Syllabus

Class Routines

Blog

The private WordPress blog serves as the out-of-class-time space for sharing and exchange, including posting of annotations and project products (after revision in response to instructor and peer comments). After the class is over, students can continue to refer back to the resources accumulated there.

Check-in

Classes will generally begin with a warm-up and check-in, e.g., sharing of highlights of reflections and annotations added to the blog or a reflective activity, except weeks 1, 14, and weeks when there are presentations.

Focal Weekly Reading

The diversity of students’ inquiries on the four projects and thus range of reading is unavoidable and important. However, as a response to the need expressed by past students for some shared referents, one focal reading will be assigned each week to be discussed in various modes (to be specified), such as annotations posted online ahead of class, time-limited spoken reports on the nine categories of note-taking, guided close reading, and five-phase dialogue.

Workshop

Except when there are presentations, most class sessions, after the check-in and discussion of the focal reading, take the form of a workshop, in which various activities are used to move along your inquiry for the given PBL project. Details of these activities are linked to the class session on the course website.

Presentations and Plus-Delta Feedback

When you prepare to give a well-prepared presentation, when you hear yourselves speak your presentation, and when you get feedback, it usually leads to self-clarification of the overall argument underlying your inquiry and written product. There may or may not be time for extensive discussion, but your revision of the draft product will be informed by everyone else in the group providing “plus-delta” feedback: plus = something appreciated; delta = something to help further development, e.g., suggestions, questions, contacts, and references. You can also learn from compare-contrast with the other students’ presentations.

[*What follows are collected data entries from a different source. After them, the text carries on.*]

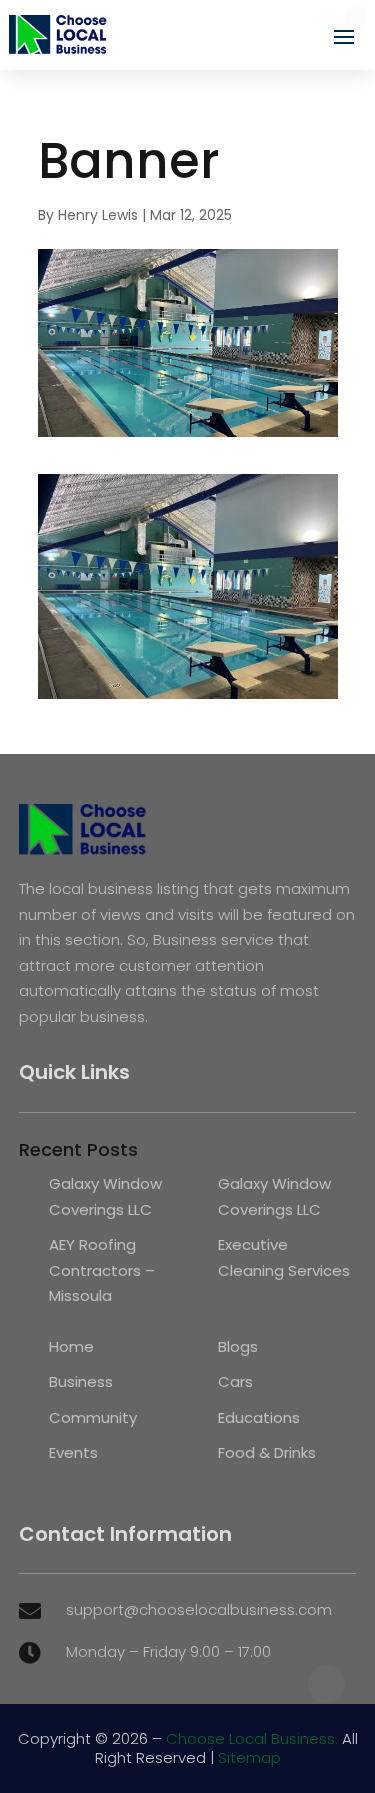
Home (71, 1346)
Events (73, 1452)
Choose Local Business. (252, 1738)
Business (81, 1381)
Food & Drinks (267, 1452)
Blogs (238, 1346)
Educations (259, 1417)
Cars (235, 1381)
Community (93, 1417)
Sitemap (249, 1757)
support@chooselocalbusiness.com (199, 1609)
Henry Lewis (98, 215)
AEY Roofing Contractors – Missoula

Visual aids should be prepared without diverting your time away from your ongoing inquiry.

Peter: “These days I use pdf’s, not Powerpoint, for all my talks, in part because of bad experiences with some images not showing up when ppt files got shown on a different operating system. But mostly because I can write and revise outlines in Microsoft Word and then, when I’m ready, I change the font size, “print” as a pdf, and I’m ready to go live. Preparation time for my talks is not diverted into making animations, backgrounds, fade-ins and other non-essential features of a talk. Even if you don’t take this tip, try to make one introductory slide that captures the overall structure and logic of your inquiry. This might be enough of a visual aid that you can talk to that slide and not have to prepare many others.”

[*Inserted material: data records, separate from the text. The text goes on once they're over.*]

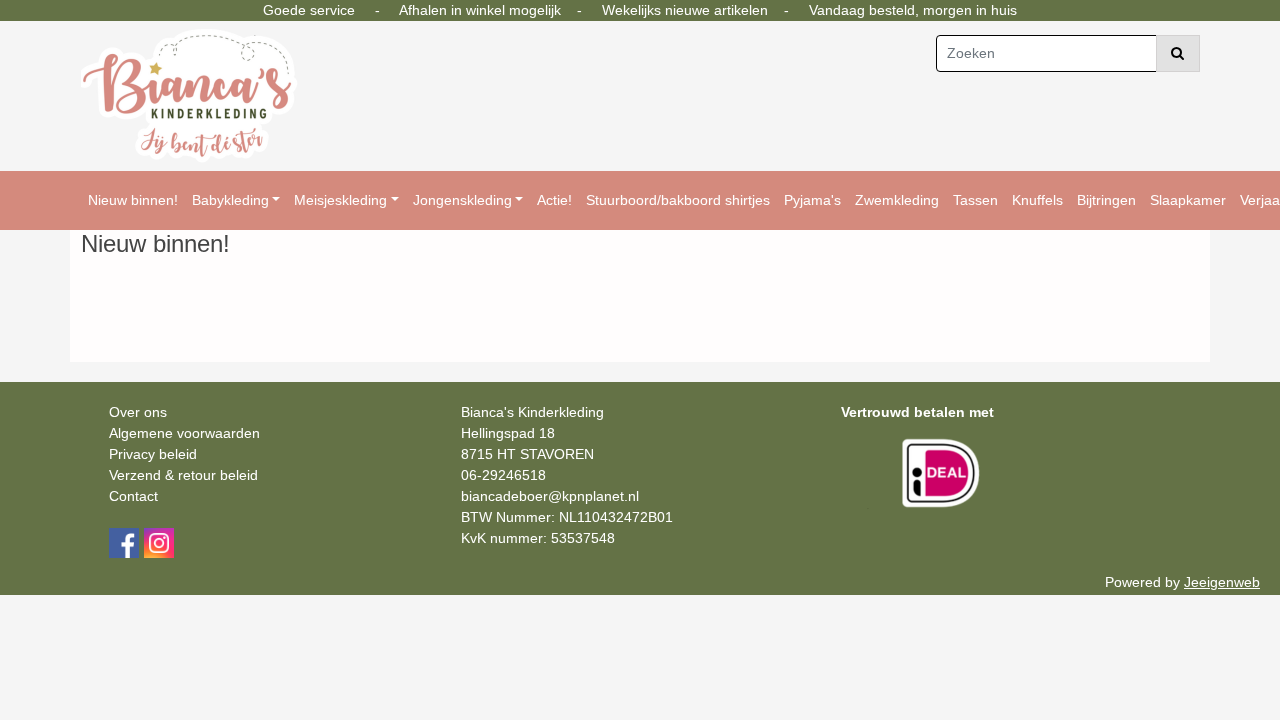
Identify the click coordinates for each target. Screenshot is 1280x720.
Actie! (554, 200)
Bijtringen (1106, 200)
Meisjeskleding (340, 200)
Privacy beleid (153, 454)
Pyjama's (812, 200)
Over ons (138, 412)
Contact (133, 496)
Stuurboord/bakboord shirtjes (678, 200)
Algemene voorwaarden (184, 433)
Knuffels (1037, 200)
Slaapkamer (1188, 200)
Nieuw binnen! (133, 200)
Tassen (975, 200)
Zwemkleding (897, 200)
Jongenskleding (462, 200)
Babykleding (230, 200)
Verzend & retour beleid (183, 475)
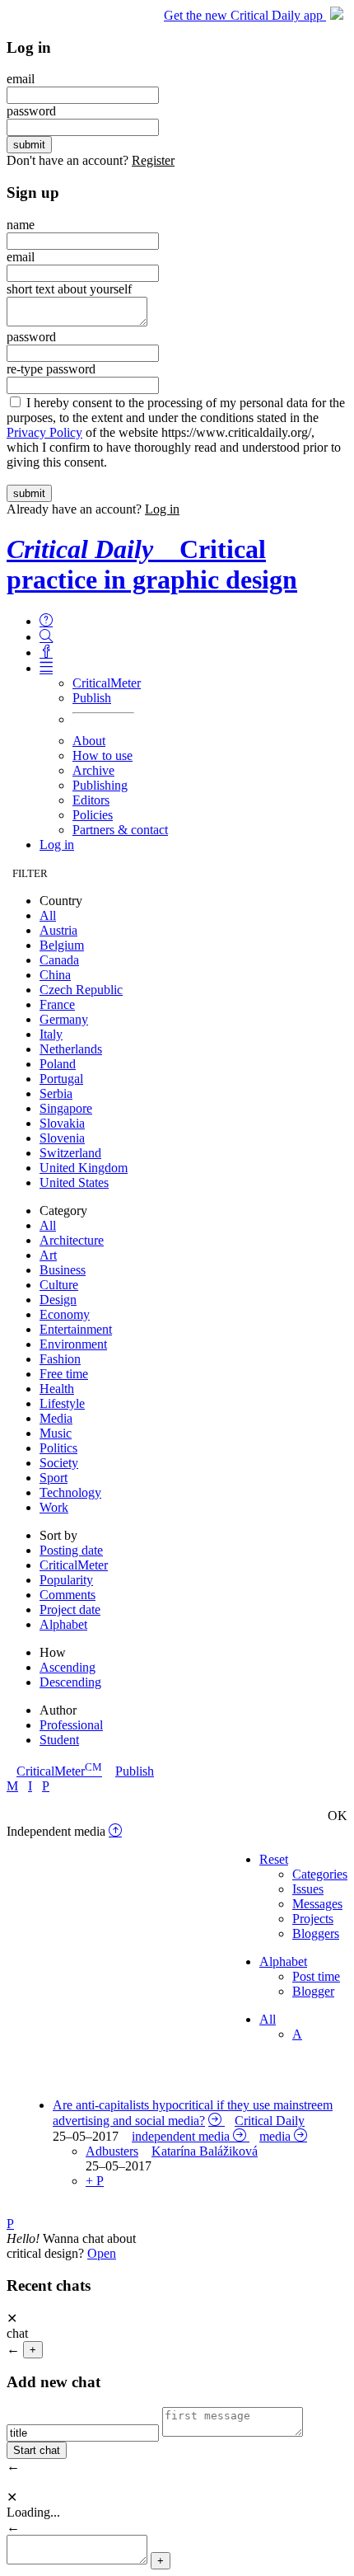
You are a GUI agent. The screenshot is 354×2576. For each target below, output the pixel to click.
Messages (317, 1904)
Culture (59, 1285)
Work (54, 1507)
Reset (273, 1859)
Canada (59, 960)
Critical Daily (270, 2121)
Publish (91, 698)
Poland (58, 1064)
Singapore (66, 1108)
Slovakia (62, 1123)
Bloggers (315, 1933)
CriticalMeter (106, 683)
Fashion (60, 1359)
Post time (316, 1976)
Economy (65, 1314)
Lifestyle (62, 1403)
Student (59, 1740)
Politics (58, 1448)
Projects (312, 1919)
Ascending (67, 1667)
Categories (319, 1874)
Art (48, 1255)
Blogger (313, 1991)
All (48, 915)
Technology (70, 1492)
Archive (93, 770)
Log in (162, 509)
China (55, 975)
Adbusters (112, 2151)
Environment (73, 1344)
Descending (70, 1682)
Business (63, 1270)
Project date (70, 1609)
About (88, 741)
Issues (308, 1889)
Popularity (66, 1580)
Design (58, 1300)
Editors (90, 800)
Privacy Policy (44, 432)
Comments (67, 1595)
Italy (51, 1034)
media (275, 2136)
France (57, 1004)
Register (153, 160)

Mary: Agreed. I would also point to Edward Tufte’s work, especially The Visual Display of Quantitative Information (and his cheap but excellent and hilarious pamphlet “The Cognitive Style of Powerpoint.”)

Annotations

In order to learn from the inquiries of the other students, annotated references or resources (= person, organization…) related to the projects or common readings should be added (regularly, not all in a clump) to the evolving bibliography. (Annotations should convey the article’s key points as well as its connection to the student’s own inquiries and interests. Examples from past years will be provided. Prepare first on your computer, then copy and paste the annotated reference into blog. Specify the category Bibliography.)

Dialogue Around Written Work

The instructors try to create a dialogue with each student around written work, that is, around your writing, our responses, and your responses in turn. For each submission one of us makes comments on a cover page that aim to show you your voice has been heard and to reflect back to you where you were taking us. After the overall comments we make specific suggestions for how to clarify and extend the impact on readers of what was written. You then revise and resubmit the submission in response to our comments and peer commentary (see below). The goal is not that you make changes to please me us or to meet some unstated standard, but that you as a writer use the eye of others to develop your own thinking and make your written exposition of that thinking work better on readers.

Peer Commentary

An instructor will forward another student’s project drafts to you by email for peer review after you submit your own draft. One component of cultivating support for ongoing learning is sharing one’s work at the same time as defining the kinds of response you need at that point. Peter Elbow provides valuable perspectives and options for when you decide what approaches to commenting you ask for as a writer (which you should state at the top of your draft) and what to use as a commentator. You may be used to making lots of specific suggestions for clarification and change in the margins, but such suggestions do not often lead students to go beyond touching up into re-thinking and revising their ideas and writing. This said, all writers value comments that reassure them that they have been listened to and their voice, however uncertain, has been heard.

 Elbow, Peter. Writing with Power: Techniques for Mastering the Writing Process. Oxford University Press, 1998. ISBN: 9780195120189.

 Elbow, Peter, and Pat Belanoff. “Summary of Kinds of Responses.” In Sharing and Responding. Random House, 1989. ISBN: 9780394386225.

Private Learning Journal

Reflection on your experience of the course process, especially in relation to the two desired outcomes, namely: you will have charted a path into an ever-growing body of work on the interpretation of sciences in contexts, to which feminist, anti-racist, and other critical analysts and activists have made significant contributions; and you will have formulated a personal plan for ongoing inquiry that troubles the boundaries of knowledge production in the academy and sciences. Students need only share enough of these journals with the instructors to show that they are making entries at least once per week. However, students may also share entries on the blog if they wish. Some prompts for journal entries are given in the class schedule.